BINDING OF SOLUBLE IMMUNE-COMPLEXES TO RAJI LYMPHOCYTES - ROLE OF RECEPTORS FOR COMPLEMENT COMPONENTS, C1Q AND C3-C3B

Abstract

Although the binding of particulate antigen-antibody complement [c] complexes such as EAC [erythrocyte antibody complement complex] to [human Burkitt''s] lymphoblastoid Raji cells is mediated largely through receptors for C3b, the binding of C-containing soluble complexes such as those prepared with aggregated human Ig[immunoglobulin]G (AHG) occurs also via receptors for C1q.
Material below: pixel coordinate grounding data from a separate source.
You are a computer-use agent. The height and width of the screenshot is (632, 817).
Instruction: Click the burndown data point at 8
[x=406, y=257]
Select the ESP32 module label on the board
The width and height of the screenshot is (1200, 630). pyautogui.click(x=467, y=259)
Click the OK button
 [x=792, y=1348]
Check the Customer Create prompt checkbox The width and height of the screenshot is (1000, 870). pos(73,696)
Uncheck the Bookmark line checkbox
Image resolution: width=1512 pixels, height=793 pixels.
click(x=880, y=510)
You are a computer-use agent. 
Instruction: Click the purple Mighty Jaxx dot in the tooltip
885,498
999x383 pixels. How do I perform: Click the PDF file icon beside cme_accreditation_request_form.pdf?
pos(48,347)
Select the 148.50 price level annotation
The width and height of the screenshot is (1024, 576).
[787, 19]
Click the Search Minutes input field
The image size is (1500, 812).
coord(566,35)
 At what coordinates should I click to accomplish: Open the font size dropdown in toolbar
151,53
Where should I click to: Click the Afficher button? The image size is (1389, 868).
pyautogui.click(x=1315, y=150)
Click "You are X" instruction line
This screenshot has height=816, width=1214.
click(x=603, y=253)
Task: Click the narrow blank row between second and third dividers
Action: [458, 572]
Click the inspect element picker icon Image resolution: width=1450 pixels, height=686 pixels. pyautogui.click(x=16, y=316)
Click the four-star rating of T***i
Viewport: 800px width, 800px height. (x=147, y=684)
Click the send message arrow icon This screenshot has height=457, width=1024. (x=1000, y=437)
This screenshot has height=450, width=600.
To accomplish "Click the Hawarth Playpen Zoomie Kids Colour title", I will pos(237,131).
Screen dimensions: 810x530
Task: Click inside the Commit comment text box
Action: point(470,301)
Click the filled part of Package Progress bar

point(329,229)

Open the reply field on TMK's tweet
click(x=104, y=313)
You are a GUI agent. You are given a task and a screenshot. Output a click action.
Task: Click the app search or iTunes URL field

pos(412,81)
Evidence supporting this conclusion included the following points: binding of AHG to Raji cells occurred after incubation in EDTA serum; binding of AHG does not occur in C1q-deficient EDTA serum but did occur after addition of C1q; the extent of binding of AHG in EDTA serum was a function of the amount of C1q present; Raji cells bound up to 5.4 .times. 105 molecules of 125I C1q per cell which could be blocked by unlabeled C1q; AGH preincubated with C can bind to a [human] T[thymus-derived]-cell line MOLT, which lacks receptors for C3b but possesses receptors for C1q to the same extent as Raji cells; immunoassays for immune complexes in human sera yield similar results whether Raji cells, MOLT cells or C1q precipitation is used for assay; and EAC-Raji cell rosettes can be inhibited with inulin-treated, C1q-deficient serum containing C3b or C3d, whereas binding of AHG or immune complexes in patient samples to Raji or MOLT cells is not inhibited by this reagent. Receptors for C1q on certain B [bone marrow-derived] and T lymphocytes may play an important role in physiologic functions of lymphocytes depending on binding of soluble immune complexes to their surfaces.